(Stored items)
-- Opening Marker --

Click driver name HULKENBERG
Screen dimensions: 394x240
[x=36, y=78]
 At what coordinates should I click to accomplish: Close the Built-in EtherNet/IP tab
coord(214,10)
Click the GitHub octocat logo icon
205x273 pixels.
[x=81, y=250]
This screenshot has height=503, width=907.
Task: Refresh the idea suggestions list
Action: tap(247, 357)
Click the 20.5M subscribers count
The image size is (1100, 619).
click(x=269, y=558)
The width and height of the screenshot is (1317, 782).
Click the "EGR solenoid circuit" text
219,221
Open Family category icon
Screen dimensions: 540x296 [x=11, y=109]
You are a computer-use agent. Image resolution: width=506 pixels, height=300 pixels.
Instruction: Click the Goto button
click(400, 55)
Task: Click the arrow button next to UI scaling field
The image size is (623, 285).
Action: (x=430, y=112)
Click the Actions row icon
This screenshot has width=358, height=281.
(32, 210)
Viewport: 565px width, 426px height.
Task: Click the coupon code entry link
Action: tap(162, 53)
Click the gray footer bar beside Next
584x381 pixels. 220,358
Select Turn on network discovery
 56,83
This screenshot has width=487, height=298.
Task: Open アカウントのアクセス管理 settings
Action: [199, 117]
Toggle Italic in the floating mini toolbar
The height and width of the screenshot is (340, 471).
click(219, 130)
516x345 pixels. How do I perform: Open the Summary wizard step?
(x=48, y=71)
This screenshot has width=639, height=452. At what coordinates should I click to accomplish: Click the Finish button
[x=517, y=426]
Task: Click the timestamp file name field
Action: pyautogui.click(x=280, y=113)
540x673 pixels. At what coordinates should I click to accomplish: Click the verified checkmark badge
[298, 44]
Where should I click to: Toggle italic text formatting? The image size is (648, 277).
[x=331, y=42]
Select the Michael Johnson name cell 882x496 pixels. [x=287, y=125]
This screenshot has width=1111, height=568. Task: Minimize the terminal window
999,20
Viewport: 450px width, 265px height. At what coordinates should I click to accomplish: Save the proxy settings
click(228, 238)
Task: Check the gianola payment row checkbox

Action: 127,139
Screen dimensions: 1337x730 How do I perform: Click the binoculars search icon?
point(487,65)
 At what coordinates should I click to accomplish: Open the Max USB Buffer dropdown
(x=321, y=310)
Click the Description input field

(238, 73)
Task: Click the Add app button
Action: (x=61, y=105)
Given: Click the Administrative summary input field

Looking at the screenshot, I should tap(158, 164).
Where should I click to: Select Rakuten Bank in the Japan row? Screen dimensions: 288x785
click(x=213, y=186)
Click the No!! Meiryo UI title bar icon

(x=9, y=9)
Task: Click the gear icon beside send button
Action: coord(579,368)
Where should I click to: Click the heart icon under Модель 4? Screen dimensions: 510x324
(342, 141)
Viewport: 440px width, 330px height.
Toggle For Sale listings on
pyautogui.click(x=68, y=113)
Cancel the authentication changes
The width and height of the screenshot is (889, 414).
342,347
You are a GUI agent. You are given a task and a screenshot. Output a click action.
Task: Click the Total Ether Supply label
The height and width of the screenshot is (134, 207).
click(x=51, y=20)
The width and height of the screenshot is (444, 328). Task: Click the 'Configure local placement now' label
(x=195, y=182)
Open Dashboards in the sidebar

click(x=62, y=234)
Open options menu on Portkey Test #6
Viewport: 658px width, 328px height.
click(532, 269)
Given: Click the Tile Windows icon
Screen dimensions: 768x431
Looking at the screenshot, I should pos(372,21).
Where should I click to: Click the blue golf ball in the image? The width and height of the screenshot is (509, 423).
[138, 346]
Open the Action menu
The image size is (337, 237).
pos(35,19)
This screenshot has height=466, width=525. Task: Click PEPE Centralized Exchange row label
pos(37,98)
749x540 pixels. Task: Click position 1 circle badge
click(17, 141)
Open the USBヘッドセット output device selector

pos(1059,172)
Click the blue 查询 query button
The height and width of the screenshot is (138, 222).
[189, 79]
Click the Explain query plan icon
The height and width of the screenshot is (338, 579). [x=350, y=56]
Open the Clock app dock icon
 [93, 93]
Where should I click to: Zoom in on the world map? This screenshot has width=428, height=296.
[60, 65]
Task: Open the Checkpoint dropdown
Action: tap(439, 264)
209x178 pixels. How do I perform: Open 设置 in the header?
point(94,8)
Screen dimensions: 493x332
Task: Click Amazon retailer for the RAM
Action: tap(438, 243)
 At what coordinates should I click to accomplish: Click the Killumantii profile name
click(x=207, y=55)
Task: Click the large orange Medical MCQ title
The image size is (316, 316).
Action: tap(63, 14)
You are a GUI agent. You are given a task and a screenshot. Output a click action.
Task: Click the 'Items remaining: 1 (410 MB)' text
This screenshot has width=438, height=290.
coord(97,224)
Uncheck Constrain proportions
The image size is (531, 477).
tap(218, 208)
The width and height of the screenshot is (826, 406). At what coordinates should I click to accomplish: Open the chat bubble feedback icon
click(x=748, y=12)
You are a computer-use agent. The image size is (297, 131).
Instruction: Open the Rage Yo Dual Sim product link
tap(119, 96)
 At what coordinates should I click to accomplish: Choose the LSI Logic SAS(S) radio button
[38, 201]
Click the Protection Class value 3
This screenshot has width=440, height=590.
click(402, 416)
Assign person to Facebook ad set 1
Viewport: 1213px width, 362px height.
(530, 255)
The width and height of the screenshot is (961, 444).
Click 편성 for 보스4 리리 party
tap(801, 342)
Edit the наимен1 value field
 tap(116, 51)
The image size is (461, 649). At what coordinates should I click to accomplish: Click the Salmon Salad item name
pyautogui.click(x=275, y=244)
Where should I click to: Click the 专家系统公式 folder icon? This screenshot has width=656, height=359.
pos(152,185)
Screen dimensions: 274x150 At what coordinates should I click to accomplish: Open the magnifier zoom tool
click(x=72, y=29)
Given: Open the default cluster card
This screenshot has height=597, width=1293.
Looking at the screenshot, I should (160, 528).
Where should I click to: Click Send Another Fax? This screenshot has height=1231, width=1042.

-- Closing Marker --

Exercise:
Down to the last character, restate every record.

Reply to the task:
Click driver name HULKENBERG
Screen dimensions: 394x240
[x=36, y=78]
 At what coordinates should I click to accomplish: Close the Built-in EtherNet/IP tab
coord(214,10)
Click the GitHub octocat logo icon
205x273 pixels.
[x=81, y=250]
This screenshot has height=503, width=907.
Task: Refresh the idea suggestions list
Action: tap(247, 357)
Click the 20.5M subscribers count
The image size is (1100, 619).
click(x=269, y=558)
The width and height of the screenshot is (1317, 782).
Click the "EGR solenoid circuit" text
219,221
Open Family category icon
Screen dimensions: 540x296 [x=11, y=109]
You are a computer-use agent. Image resolution: width=506 pixels, height=300 pixels.
Instruction: Click the Goto button
click(400, 55)
Task: Click the arrow button next to UI scaling field
The image size is (623, 285).
Action: (x=430, y=112)
Click the Actions row icon
This screenshot has width=358, height=281.
(32, 210)
Viewport: 565px width, 426px height.
Task: Click the coupon code entry link
Action: tap(162, 53)
Click the gray footer bar beside Next
584x381 pixels. 220,358
Select Turn on network discovery
 56,83
This screenshot has width=487, height=298.
Task: Open アカウントのアクセス管理 settings
Action: [199, 117]
Toggle Italic in the floating mini toolbar
The height and width of the screenshot is (340, 471).
click(219, 130)
516x345 pixels. How do I perform: Open the Summary wizard step?
(x=48, y=71)
This screenshot has width=639, height=452. At what coordinates should I click to accomplish: Click the Finish button
[x=517, y=426]
Task: Click the timestamp file name field
Action: pyautogui.click(x=280, y=113)
540x673 pixels. At what coordinates should I click to accomplish: Click the verified checkmark badge
[298, 44]
Where should I click to: Toggle italic text formatting? The image size is (648, 277).
[x=331, y=42]
Select the Michael Johnson name cell 882x496 pixels. [x=287, y=125]
This screenshot has width=1111, height=568. Task: Minimize the terminal window
999,20
Viewport: 450px width, 265px height. At what coordinates should I click to accomplish: Save the proxy settings
click(228, 238)
Task: Check the gianola payment row checkbox

Action: 127,139
Screen dimensions: 1337x730 How do I perform: Click the binoculars search icon?
point(487,65)
 At what coordinates should I click to accomplish: Open the Max USB Buffer dropdown
(x=321, y=310)
Click the Description input field

(238, 73)
Task: Click the Add app button
Action: (x=61, y=105)
Given: Click the Administrative summary input field

Looking at the screenshot, I should tap(158, 164).
Where should I click to: Select Rakuten Bank in the Japan row? Screen dimensions: 288x785
click(x=213, y=186)
Click the No!! Meiryo UI title bar icon

(x=9, y=9)
Task: Click the gear icon beside send button
Action: coord(579,368)
Where should I click to: Click the heart icon under Модель 4? Screen dimensions: 510x324
(342, 141)
Viewport: 440px width, 330px height.
Toggle For Sale listings on
pyautogui.click(x=68, y=113)
Cancel the authentication changes
The width and height of the screenshot is (889, 414).
342,347
You are a GUI agent. You are given a task and a screenshot. Output a click action.
Task: Click the Total Ether Supply label
The height and width of the screenshot is (134, 207).
click(x=51, y=20)
The width and height of the screenshot is (444, 328). Task: Click the 'Configure local placement now' label
(x=195, y=182)
Open Dashboards in the sidebar

click(x=62, y=234)
Open options menu on Portkey Test #6
Viewport: 658px width, 328px height.
click(532, 269)
Given: Click the Tile Windows icon
Screen dimensions: 768x431
Looking at the screenshot, I should pos(372,21).
Where should I click to: Click the blue golf ball in the image? The width and height of the screenshot is (509, 423).
[138, 346]
Open the Action menu
The image size is (337, 237).
pos(35,19)
This screenshot has height=466, width=525. Task: Click PEPE Centralized Exchange row label
pos(37,98)
749x540 pixels. Task: Click position 1 circle badge
click(17, 141)
Open the USBヘッドセット output device selector

pos(1059,172)
Click the blue 查询 query button
The height and width of the screenshot is (138, 222).
[189, 79]
Click the Explain query plan icon
The height and width of the screenshot is (338, 579). [x=350, y=56]
Open the Clock app dock icon
 [93, 93]
Where should I click to: Zoom in on the world map? This screenshot has width=428, height=296.
[60, 65]
Task: Open the Checkpoint dropdown
Action: tap(439, 264)
209x178 pixels. How do I perform: Open 设置 in the header?
point(94,8)
Screen dimensions: 493x332
Task: Click Amazon retailer for the RAM
Action: tap(438, 243)
 At what coordinates should I click to accomplish: Click the Killumantii profile name
click(x=207, y=55)
Task: Click the large orange Medical MCQ title
The image size is (316, 316).
Action: tap(63, 14)
You are a GUI agent. You are given a task and a screenshot. Output a click action.
Task: Click the 'Items remaining: 1 (410 MB)' text
This screenshot has width=438, height=290.
coord(97,224)
Uncheck Constrain proportions
The image size is (531, 477).
tap(218, 208)
The width and height of the screenshot is (826, 406). At what coordinates should I click to accomplish: Open the chat bubble feedback icon
click(x=748, y=12)
You are a computer-use agent. The image size is (297, 131).
Instruction: Open the Rage Yo Dual Sim product link
tap(119, 96)
 At what coordinates should I click to accomplish: Choose the LSI Logic SAS(S) radio button
[38, 201]
Click the Protection Class value 3
This screenshot has width=440, height=590.
click(402, 416)
Assign person to Facebook ad set 1
Viewport: 1213px width, 362px height.
(530, 255)
The width and height of the screenshot is (961, 444).
Click 편성 for 보스4 리리 party
tap(801, 342)
Edit the наимен1 value field
 tap(116, 51)
The image size is (461, 649). At what coordinates should I click to accomplish: Click the Salmon Salad item name
pyautogui.click(x=275, y=244)
Where should I click to: Click the 专家系统公式 folder icon? This screenshot has width=656, height=359.
pos(152,185)
Screen dimensions: 274x150 At what coordinates should I click to accomplish: Open the magnifier zoom tool
click(x=72, y=29)
Given: Open the default cluster card
This screenshot has height=597, width=1293.
Looking at the screenshot, I should (160, 528).
Where should I click to: Click Send Another Fax? This screenshot has height=1231, width=1042.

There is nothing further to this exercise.